__TASK BRIEF__: Exactly the lines from the one with "Where should I click to: Click the filmstrip" through the end of the data below must be set down, and no pictures with them.

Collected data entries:
===============

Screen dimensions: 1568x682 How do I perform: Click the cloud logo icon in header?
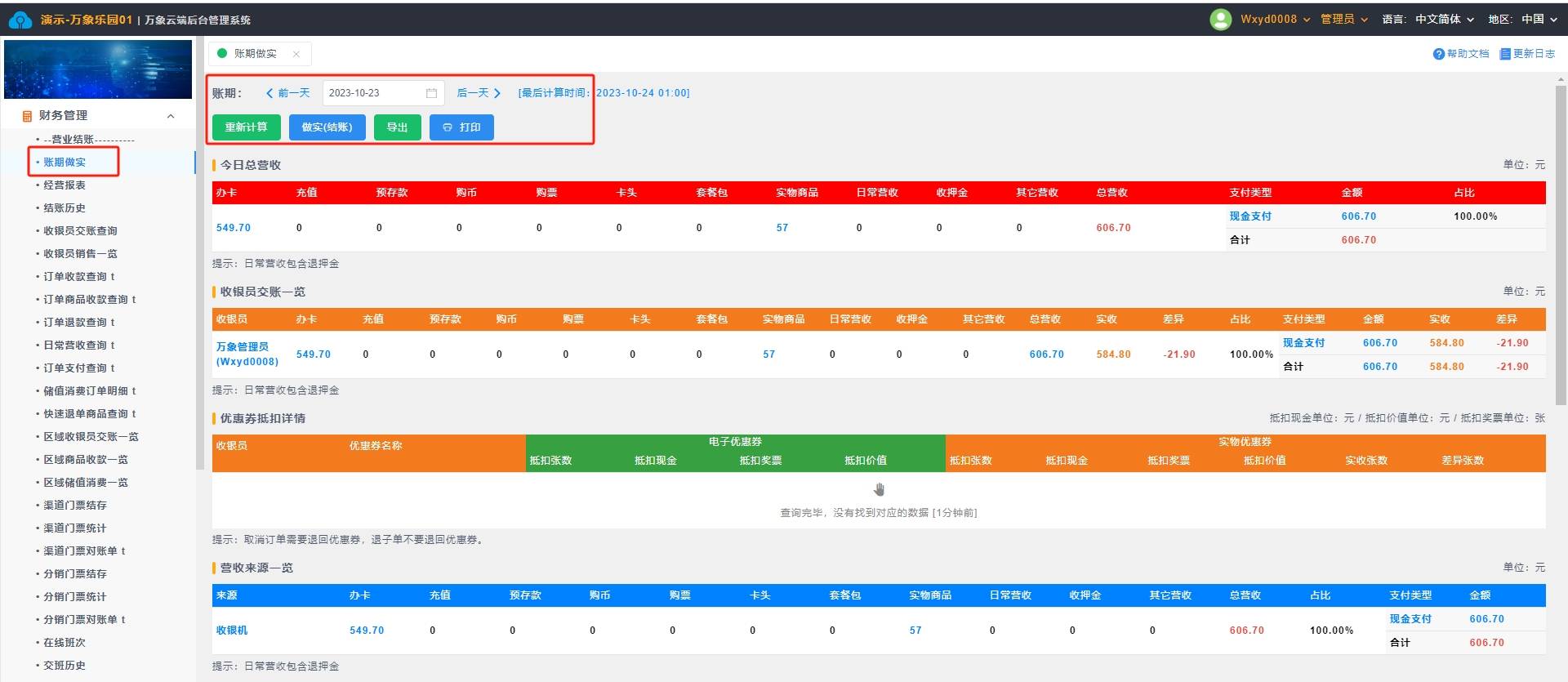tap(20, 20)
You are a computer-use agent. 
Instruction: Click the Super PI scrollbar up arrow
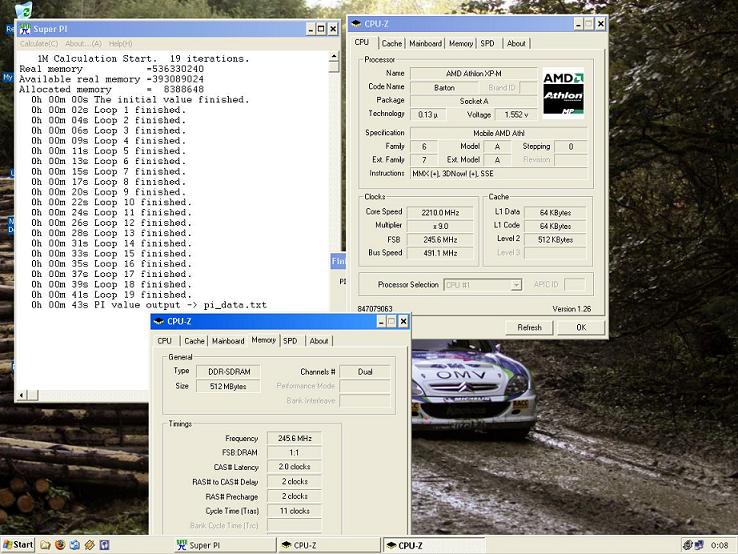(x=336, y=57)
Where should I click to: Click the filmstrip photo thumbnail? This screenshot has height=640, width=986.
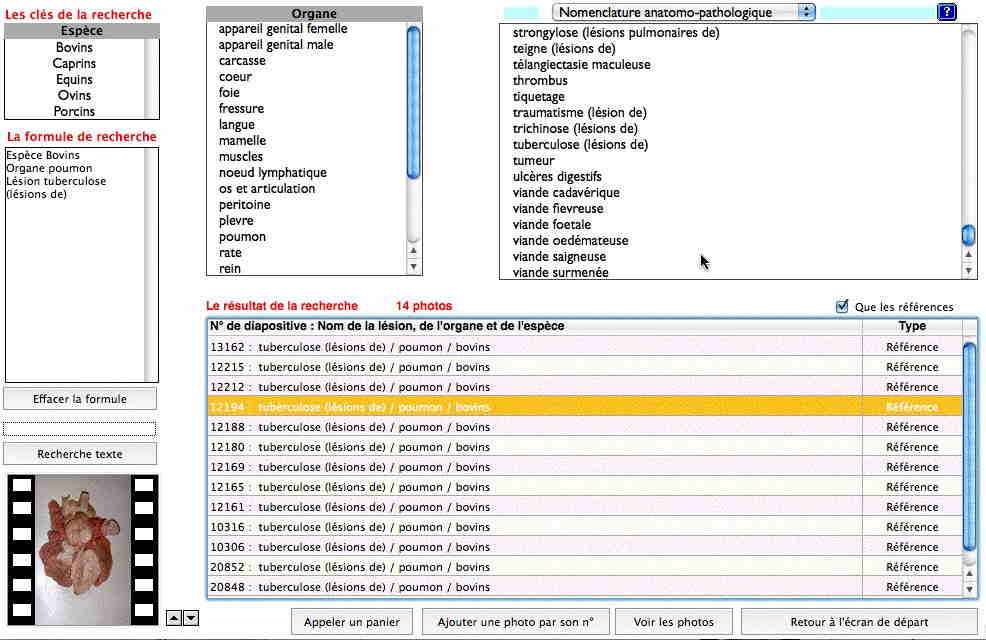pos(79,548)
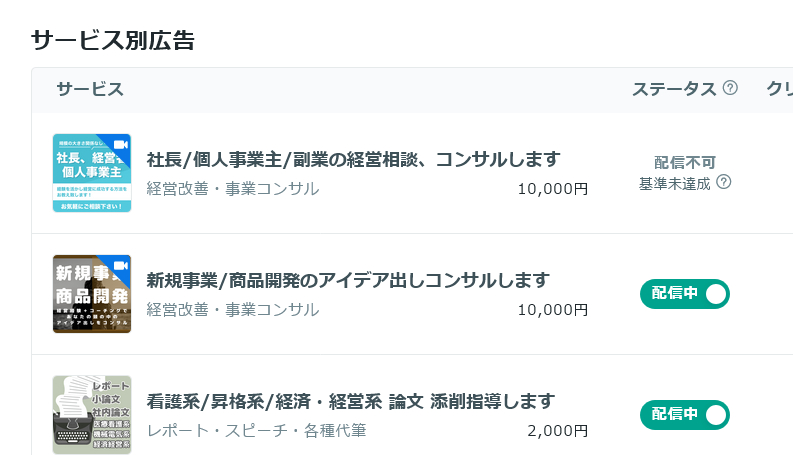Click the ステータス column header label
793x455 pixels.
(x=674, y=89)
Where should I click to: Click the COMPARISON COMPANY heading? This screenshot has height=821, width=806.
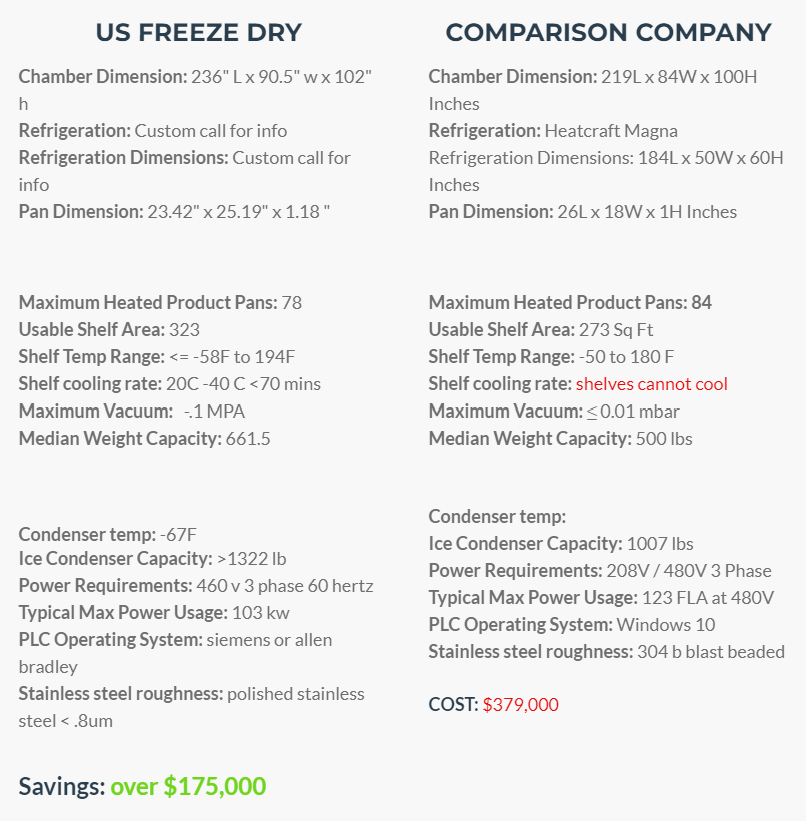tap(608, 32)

===============

__ANSWER FOR THIS EXERCISE__:
Where should I click to: Click the filmstrip photo thumbnail? This screenshot has height=640, width=986.
pos(79,548)
Click the ステータス column header label
793x455 pixels.
(x=674, y=89)
Where should I click to: Click the COMPARISON COMPANY heading? This screenshot has height=821, width=806.
tap(608, 32)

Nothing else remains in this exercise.